Soyinka spoke on Saturday in Badagry at the unveiling of an art gallery in commemoration of his 85th birthday.
The renowned playwright said this in reaction to the seal-off of the venue of a symposium where he and other speakers were to address insecurity in the country on August 19.
According to Soyinka, the government’s attitude shows that it is “afraid to listen”.
“It is important to send strong message to this government and to the security services to stop trying to muzzle people when they come together to exchange ideas,” Soyinka said.
“You’re reducing them as human beings and you’re also reducing yourselves as human beings, because it means you’re afraid to listen.
“One of the beauties of existence is the ability to express concern which we cannot compromise.

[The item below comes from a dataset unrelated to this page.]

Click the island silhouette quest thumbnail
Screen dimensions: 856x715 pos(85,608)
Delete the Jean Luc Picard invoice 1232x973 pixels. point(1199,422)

Creativity takes place in an atmosphere of absolute freedom… the reduction of the rights of expression of any one of us is an infringement and assault on the rights of all of us.”
Soyinka further warned Nigerians to be wary of information on social media platforms.
“Be very, very careful what you believe even when you read such materials in social media or sometimes in newspapers because in this country, we have a most fertile multiplier effect,” he said.
“When somebody hears something, he puts it on the Internet, it spreads and an industry begins as people start commenting on things which never existed.
“Positive, negative or neutral, it doesn’t matter; what matters is that somebody’s identity has been stolen and some contemptible cowards are responsible for stealing that individual’s identity.
“Putting words in his or her mouth and thereby generating totally non-existent irrelevant contestations.
“So, when you read things on social media, take it with a pinch of salt, decide whether it makes sense because the person who posted it might have a private agenda.”